I swear, this is not another “I miss Lauryn Hill” article, even though, yes, I do miss her output. The Miseducation of Lauryn Hill (and, to a lesser degree, the Unplugged double album) changed my life for the better. But as often as Hill is cited for being the greatest female rapper of all time (I agree) and, in some circles, the greatest rapper, period (I also agree), she wasn’t the only. There were several, and as an ’80s baby, I grew up watching them and sneaking to order their videos off Video Jukebox and playing dumb like I didn’t know where the charges came from when my parents got the bill. Oops!
I was musically raised on three genres: 1) the obscure Motown songs that my father—a former DJ in Detroit during the ’70s—prided himself on knowing all the lyrics of, claimed were better than the hits and blasted loud enough to wake me up on Saturday mornings; 2) any and everything Luther Vandross or Celine Dion, which served as my mother’s driving and/or cleaning music; and 3) hip-hop, the kind that actually had women—note the plural—in it.

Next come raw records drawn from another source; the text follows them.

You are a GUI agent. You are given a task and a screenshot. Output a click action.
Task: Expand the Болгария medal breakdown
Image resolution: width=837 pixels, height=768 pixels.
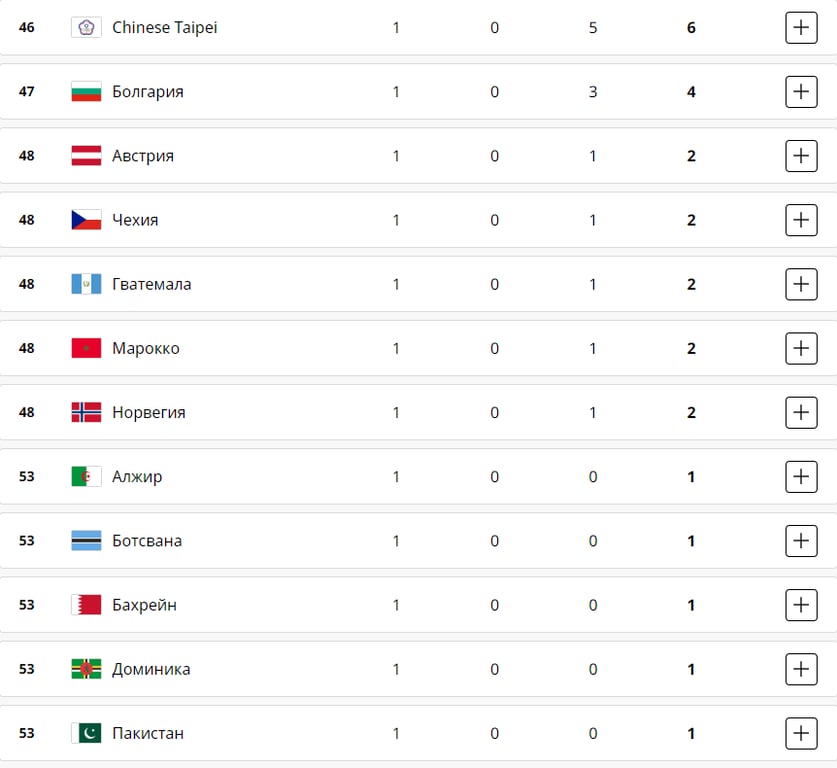(801, 92)
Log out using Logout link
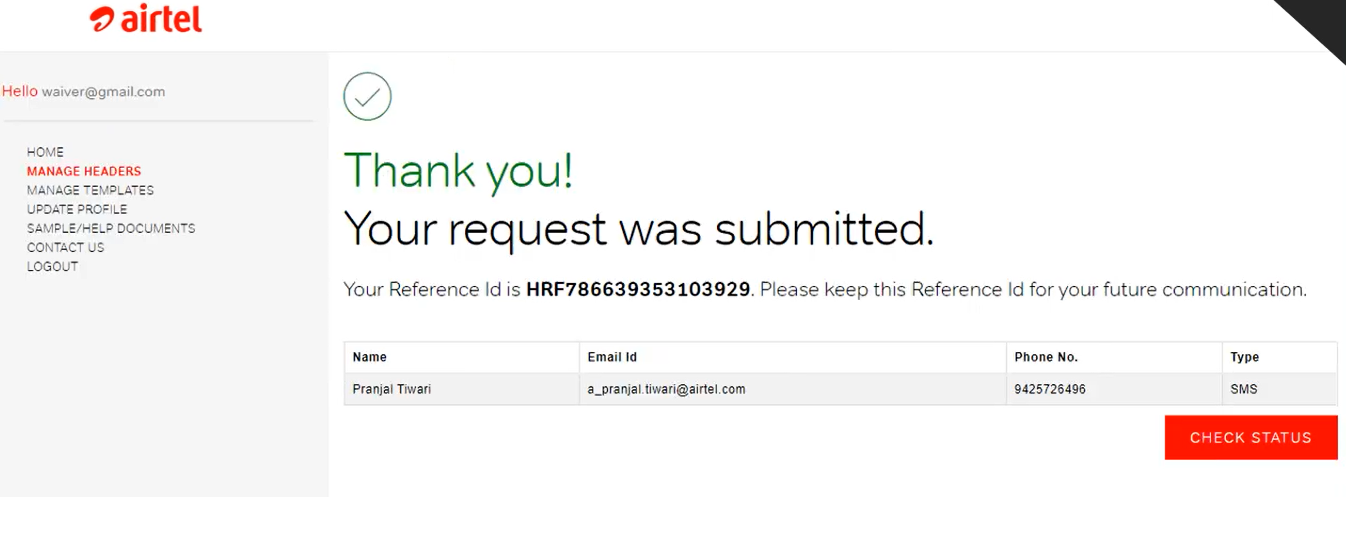The height and width of the screenshot is (548, 1346). pos(52,266)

Twenty years later, give or take, I can still rattle off the lyrics by Roxanne Shanté or MC Trouble or Oaktown 3.5.7, or J.J. Fad or Salt-N-Pepa or MC Lyte. After that, Queen Latifah, Da Brat, Missy Elliott, Lil’ Kim, Foxy Brown, Trina, Lauryn Hill and more. Sometimes their lyrics were deep or profane, funny or boastful, or hard or occasionally politically incorrect, but they reflected a point of view that some women could relate to without having to suspend reality or change the pronouns when spitting along.

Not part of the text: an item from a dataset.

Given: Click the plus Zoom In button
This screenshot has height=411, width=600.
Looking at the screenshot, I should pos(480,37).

I liked seeing women who looked like me making music in the genre I loved. And I took for granted having readily available options and differing perspectives. I’ve thought about this from time to time in recent years but again on Sunday night, as Nicki Minaj accepted her fifth BET Award for best female artist. It’s been a long-running joke, for about five years, that the network even bothers nominating other women, when half the audience thinks “Who?” or “She had an album?” because Nicki is the only name they really know with a recent hit or radio play.

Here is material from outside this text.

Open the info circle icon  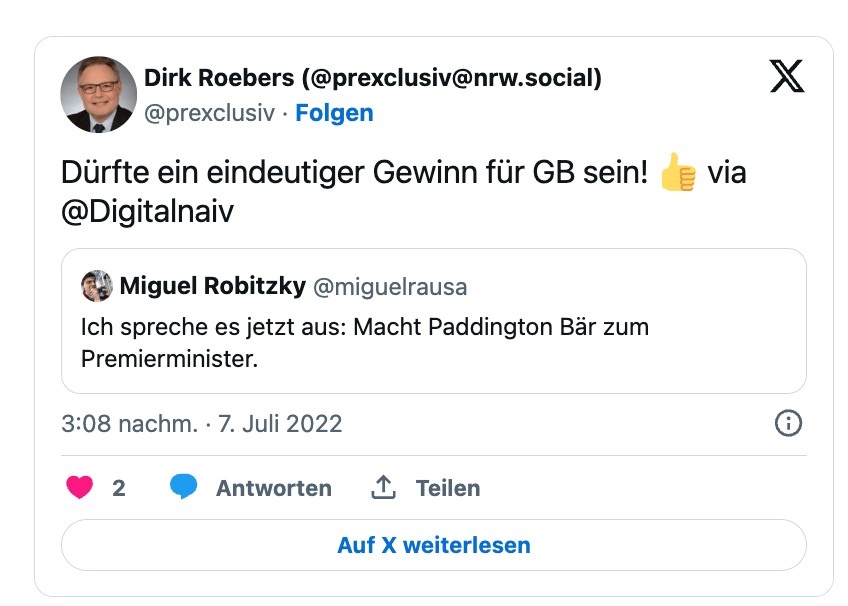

I don’t like or dislike Minaj, really. She doesn’t make music for me, and that’s OK. I just wish she had some real competition from other women on her level or at least somewhere close. Surely there are other women with something to say worth hearing. And while I’m sure that T.I. protégée Iggy Azalea—aka the blond, white Australian girl Forbes magazine bafflingly described as “running hip-hop,” and the only other female rapper to perform on the show—is a nice person, she seems more like a marketing gimmick than an MC with something to say.
Let me be more specific: I want to see black women—plural—back on hip-hop’s main stage. It matters for the same reason black kids need black dolls and folks complain about the images of black women on TV—scripted and reality. Or why having a president, and first lady, who are black matters. It’s about being included and having a voice and being recognized as someone with something important to say. And yes, women—black women—can do and currently are doing these things in any number of fields, but it should happen in hip-hop, too, where there’s room on the main stage for more than just one.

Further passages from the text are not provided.